• [EXERCISE AIM] Here is the task for the records below: repeat exactly the lines from the one with "The image size is (1568, 777)." to the one with "You are a computer-use agent. This", both included, and nothing else.

━━━━━━━━━━━━━━━━━━━━

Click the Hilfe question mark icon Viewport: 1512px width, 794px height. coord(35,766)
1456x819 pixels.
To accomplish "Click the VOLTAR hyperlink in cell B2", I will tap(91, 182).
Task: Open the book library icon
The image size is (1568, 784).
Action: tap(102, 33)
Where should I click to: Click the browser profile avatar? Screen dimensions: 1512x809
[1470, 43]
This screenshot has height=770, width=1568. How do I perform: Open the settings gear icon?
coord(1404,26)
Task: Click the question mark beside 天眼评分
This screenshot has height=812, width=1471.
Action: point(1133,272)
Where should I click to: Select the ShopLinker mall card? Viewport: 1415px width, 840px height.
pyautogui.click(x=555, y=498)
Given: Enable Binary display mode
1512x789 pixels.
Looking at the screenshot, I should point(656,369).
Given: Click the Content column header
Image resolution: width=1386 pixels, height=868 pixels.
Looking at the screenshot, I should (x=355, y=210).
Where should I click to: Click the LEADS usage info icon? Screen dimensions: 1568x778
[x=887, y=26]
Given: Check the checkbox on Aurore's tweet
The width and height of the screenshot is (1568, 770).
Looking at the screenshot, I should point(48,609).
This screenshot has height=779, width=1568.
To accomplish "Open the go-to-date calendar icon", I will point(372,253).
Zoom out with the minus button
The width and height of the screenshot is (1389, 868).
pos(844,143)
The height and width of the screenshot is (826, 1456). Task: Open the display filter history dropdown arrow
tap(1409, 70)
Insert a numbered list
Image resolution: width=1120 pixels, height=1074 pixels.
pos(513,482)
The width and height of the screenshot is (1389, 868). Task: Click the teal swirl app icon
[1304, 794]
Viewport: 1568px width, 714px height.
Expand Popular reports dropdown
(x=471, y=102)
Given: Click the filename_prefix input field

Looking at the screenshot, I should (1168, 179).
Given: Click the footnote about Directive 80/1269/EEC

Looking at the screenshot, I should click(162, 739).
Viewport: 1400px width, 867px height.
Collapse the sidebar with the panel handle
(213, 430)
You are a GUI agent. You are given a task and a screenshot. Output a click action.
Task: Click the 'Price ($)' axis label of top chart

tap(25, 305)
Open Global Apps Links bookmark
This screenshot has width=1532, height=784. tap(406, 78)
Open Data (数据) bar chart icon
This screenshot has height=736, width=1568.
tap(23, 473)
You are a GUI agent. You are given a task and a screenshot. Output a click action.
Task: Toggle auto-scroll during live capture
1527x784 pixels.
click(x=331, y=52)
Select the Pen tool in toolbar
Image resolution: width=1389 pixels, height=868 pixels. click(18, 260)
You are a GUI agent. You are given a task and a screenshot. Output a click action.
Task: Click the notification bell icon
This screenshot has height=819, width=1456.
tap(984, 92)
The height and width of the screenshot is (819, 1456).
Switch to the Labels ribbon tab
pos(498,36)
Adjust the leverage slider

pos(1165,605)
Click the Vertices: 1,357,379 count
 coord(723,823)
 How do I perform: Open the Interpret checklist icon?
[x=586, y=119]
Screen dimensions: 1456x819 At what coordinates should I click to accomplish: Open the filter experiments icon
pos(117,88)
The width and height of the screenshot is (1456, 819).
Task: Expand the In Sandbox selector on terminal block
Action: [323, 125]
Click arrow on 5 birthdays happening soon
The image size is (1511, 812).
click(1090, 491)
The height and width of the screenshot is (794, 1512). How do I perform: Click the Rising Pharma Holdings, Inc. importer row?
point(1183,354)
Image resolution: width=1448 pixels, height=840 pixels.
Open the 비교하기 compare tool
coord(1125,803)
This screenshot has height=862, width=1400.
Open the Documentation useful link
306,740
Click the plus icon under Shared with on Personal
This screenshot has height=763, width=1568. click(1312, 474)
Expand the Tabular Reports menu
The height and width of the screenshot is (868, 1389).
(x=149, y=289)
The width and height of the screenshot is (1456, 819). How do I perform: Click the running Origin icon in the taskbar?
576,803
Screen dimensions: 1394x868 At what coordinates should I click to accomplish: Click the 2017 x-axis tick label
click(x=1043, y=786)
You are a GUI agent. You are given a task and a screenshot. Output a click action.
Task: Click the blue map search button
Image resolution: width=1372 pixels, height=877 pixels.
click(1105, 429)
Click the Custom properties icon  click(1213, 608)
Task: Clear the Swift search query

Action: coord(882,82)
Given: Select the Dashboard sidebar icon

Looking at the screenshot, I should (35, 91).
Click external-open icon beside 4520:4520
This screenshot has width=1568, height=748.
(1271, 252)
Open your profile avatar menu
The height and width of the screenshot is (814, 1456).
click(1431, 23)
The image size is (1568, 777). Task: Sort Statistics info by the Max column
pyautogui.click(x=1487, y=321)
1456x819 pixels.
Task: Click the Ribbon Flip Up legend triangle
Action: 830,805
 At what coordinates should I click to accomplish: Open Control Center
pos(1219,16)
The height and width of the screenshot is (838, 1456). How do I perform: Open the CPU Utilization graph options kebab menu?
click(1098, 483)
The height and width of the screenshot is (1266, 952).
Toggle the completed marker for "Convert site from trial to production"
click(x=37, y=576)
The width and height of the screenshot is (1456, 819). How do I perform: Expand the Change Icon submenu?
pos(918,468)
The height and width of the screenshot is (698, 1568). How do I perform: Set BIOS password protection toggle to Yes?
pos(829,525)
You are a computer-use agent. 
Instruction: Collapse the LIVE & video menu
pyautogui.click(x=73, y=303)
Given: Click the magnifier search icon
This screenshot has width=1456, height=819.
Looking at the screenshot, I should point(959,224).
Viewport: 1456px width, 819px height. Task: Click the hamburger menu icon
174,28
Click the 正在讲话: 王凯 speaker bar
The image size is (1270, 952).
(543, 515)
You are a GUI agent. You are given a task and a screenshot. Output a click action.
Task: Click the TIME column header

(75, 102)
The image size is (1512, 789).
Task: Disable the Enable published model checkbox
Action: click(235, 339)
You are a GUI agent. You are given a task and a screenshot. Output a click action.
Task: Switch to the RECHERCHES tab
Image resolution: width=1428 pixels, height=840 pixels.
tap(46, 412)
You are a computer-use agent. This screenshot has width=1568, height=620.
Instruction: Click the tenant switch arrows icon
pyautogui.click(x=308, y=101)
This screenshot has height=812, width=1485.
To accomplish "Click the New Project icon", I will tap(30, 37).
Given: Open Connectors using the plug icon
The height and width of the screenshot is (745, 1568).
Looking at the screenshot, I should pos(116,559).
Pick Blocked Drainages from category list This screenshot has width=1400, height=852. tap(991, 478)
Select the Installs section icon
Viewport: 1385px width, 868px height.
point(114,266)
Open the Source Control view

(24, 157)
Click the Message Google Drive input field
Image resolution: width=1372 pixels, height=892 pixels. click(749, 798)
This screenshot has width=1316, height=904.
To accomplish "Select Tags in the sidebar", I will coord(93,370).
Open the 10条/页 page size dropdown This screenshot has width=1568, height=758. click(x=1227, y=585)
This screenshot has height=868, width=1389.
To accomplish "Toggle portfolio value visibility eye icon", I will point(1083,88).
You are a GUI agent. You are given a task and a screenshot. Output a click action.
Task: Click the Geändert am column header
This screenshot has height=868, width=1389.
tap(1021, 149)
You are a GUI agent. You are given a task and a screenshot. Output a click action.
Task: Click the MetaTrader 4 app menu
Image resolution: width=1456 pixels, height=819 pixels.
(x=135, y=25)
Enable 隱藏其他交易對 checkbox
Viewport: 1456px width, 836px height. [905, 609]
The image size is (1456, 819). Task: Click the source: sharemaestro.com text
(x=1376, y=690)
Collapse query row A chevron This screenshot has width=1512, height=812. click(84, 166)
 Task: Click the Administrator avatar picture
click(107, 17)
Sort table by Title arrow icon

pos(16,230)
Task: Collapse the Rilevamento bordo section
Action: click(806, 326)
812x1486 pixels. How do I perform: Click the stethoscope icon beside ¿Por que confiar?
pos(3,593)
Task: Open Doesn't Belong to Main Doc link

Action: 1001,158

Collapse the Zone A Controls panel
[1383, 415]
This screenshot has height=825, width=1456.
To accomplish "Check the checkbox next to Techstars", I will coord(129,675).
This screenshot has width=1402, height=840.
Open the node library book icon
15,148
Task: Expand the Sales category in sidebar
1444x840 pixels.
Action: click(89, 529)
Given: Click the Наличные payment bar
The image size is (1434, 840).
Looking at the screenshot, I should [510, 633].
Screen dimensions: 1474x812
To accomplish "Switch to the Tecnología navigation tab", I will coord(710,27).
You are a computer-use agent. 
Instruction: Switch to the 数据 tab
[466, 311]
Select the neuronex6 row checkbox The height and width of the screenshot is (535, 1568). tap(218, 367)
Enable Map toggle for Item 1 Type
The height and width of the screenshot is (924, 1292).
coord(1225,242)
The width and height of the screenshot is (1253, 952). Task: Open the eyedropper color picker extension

━━━━━━━━━━━━━━━━━━━━

• [RESULT BELOW]
The image size is (1568, 777). Task: Sort Statistics info by the Max column
pyautogui.click(x=1487, y=321)
1456x819 pixels.
Task: Click the Ribbon Flip Up legend triangle
Action: 830,805
 At what coordinates should I click to accomplish: Open Control Center
pos(1219,16)
The height and width of the screenshot is (838, 1456). How do I perform: Open the CPU Utilization graph options kebab menu?
click(1098, 483)
The height and width of the screenshot is (1266, 952).
Toggle the completed marker for "Convert site from trial to production"
click(x=37, y=576)
The width and height of the screenshot is (1456, 819). How do I perform: Expand the Change Icon submenu?
pos(918,468)
The height and width of the screenshot is (698, 1568). How do I perform: Set BIOS password protection toggle to Yes?
pos(829,525)
You are a computer-use agent. 
Instruction: Collapse the LIVE & video menu
pyautogui.click(x=73, y=303)
Given: Click the magnifier search icon
This screenshot has width=1456, height=819.
Looking at the screenshot, I should point(959,224).
Viewport: 1456px width, 819px height. Task: Click the hamburger menu icon
174,28
Click the 正在讲话: 王凯 speaker bar
The image size is (1270, 952).
(543, 515)
You are a GUI agent. You are given a task and a screenshot. Output a click action.
Task: Click the TIME column header

(75, 102)
The image size is (1512, 789).
Task: Disable the Enable published model checkbox
Action: click(235, 339)
You are a GUI agent. You are given a task and a screenshot. Output a click action.
Task: Switch to the RECHERCHES tab
Image resolution: width=1428 pixels, height=840 pixels.
tap(46, 412)
You are a computer-use agent. This screenshot has width=1568, height=620.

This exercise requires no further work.